Giovedì scorso, il dato sull’inflazione americana a settembre ha generato allarme sul mercato obbligazionario. I rendimenti dei T-Bond sono schizzati sopra il 4% per la scadenza a 10 anni. In generale, sono saliti ai livelli massimi dal 2007, anno che precedette il crac di Lehman Brothers. L’indice dei prezzi al consumo è sì rallentato dall’8,3% di agosto, ma solamente all’8,2%. E l’indice “core” è salito al 6,6%, mai così alto da 40 anni a questa parte. Il T-bond a 5 anni a fine settimana stava in un range compreso tra 4,15% e 4,20%.
Anche perché le aspettative d’inflazione a 5 anni negli USA non stanno “surriscaldandosi”. Al contrario, sembrano scemare. Si aggirano nell’ordine del 2,30%. Questo significa che il T-bond a 5 anni offrirebbe qualcosa come l’1,85% reale all’anno. Scusate se è poco per un asset considerato bene rifugio per eccellenza sui mercati finanziari.
Ma attenzione alle facili conclusioni. I T-bond sono i titoli di stato americani, per cui sono denominati in dollari USA. Ed è il fattore cambio a poter infliggere perdite o ad accentuare i guadagni nel caso di un nostro ipotetico investimento. In effetti, se il cambio euro-dollaro risalisse nei prossimi mesi e anni, esiste il rischio che Zio Sam ci rimborsi un capitale svalutato rispetto a quello investito.
T-bond esposti al rischio cambio
Stando ai futures di CME Group, entro i prossimi cinque anni il cambio euro-dollaro salirà a ridosso di 1,05. Questo ci porta a mettere in conto perdite per poco meno del 7%. Su base annuale, siamo a qualcosa come l’1,40%. Sarebbe come affermare che il rendimento effettivo lordo offertoci oggi dal T-bond a 5 anni fosse non superiore al 2,80%. Già la prospettiva per noi cambia.
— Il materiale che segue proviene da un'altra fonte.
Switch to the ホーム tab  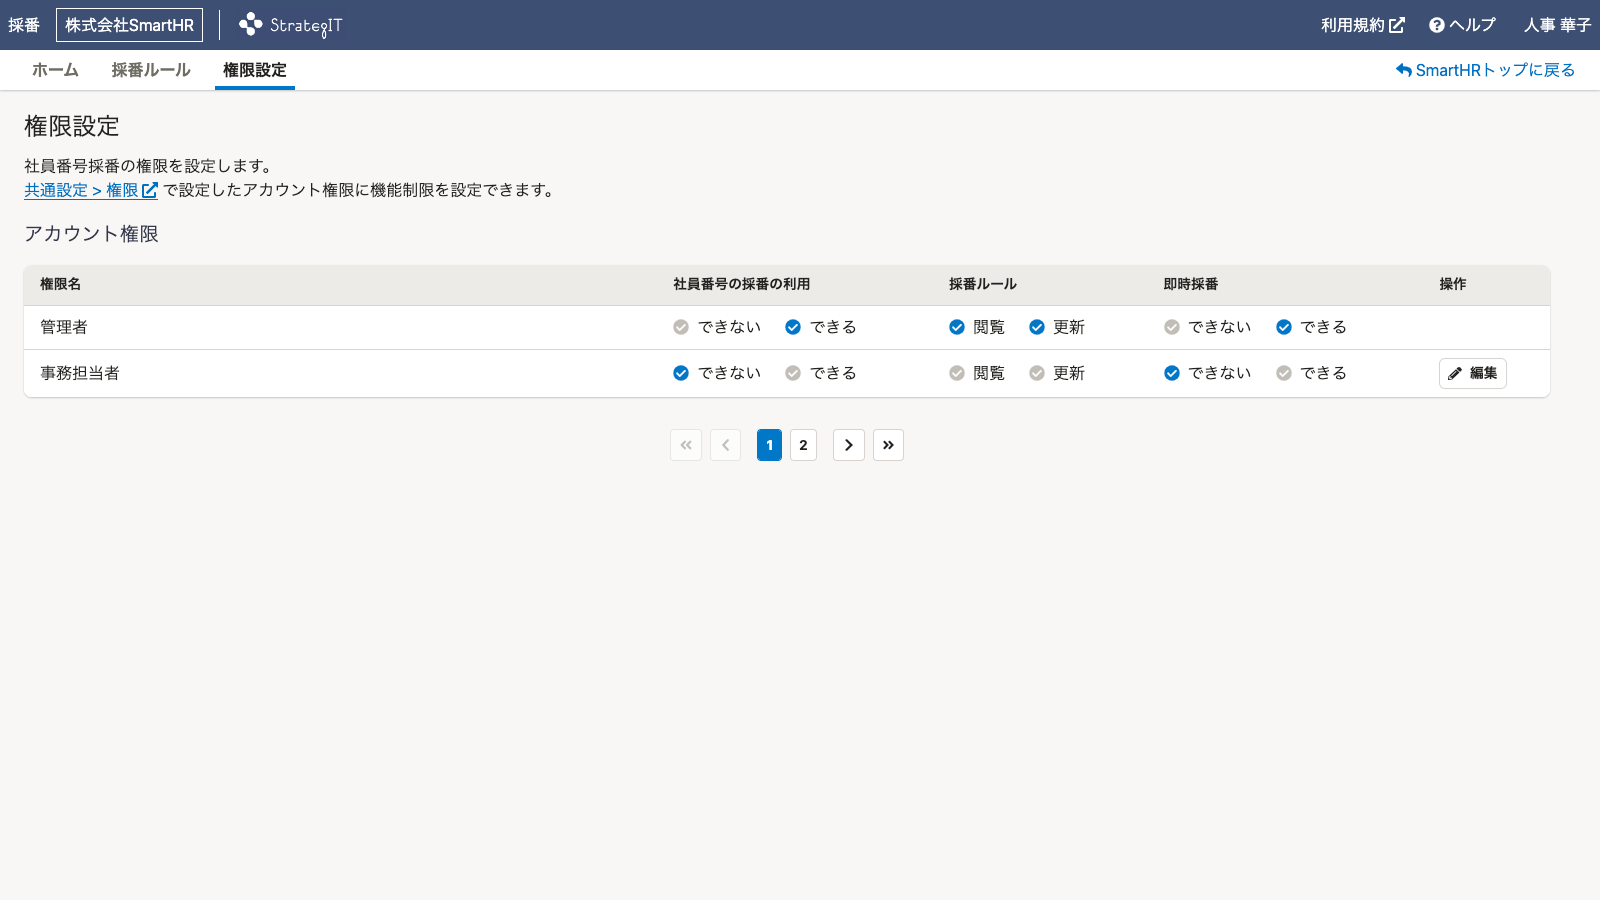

Il 2,80% non sarebbe affatto poco, dato che il target d’inflazione fissato dalla BCE resta del 2%.
Dunque, acquistando T-bond e non BTp, rinunceremmo all’1% di rendimento all’anno, il 5% in un lustro. Certo, se il cambio euro-dollaro andasse nella direzione opposta, il T-bond si rivelerebbe probabilmente un investimento migliore dei BTp. Ma se, com’è probabile, risalisse nei prossimi anni più velocemente di quanto lascino intendere i contratti derivati, non sarebbe difficile accusare perdite tali da portare il rendimento effettivo sottozero.
Un altro aspetto da considerare è poi l’inversione della curva dei T-bond. La differenza negativa tra rendimenti a 10 anni e a 2 anni non era mai stata così alta da inizio anni Ottanta. Si aggira nelle ultime sedute in area -0,50%. Ciò suggerirebbe l’arrivo della recessione per l’economia americana. In teoria, uno scenario del genere spingerebbe la Federal Reserve a porre fine all’aumento dei tassi, per cui il dollaro si deprezzerebbe contro le altre valute mondiali. E se l’attuale cambio euro-dollaro sembra scontare già una recessione dell’Eurozona, il trend a medio termine sarebbe positivo per la moneta unica. In altre parole, i rendimenti dei T-bond sarebbero solo di facciata elevati per un investitore non americano.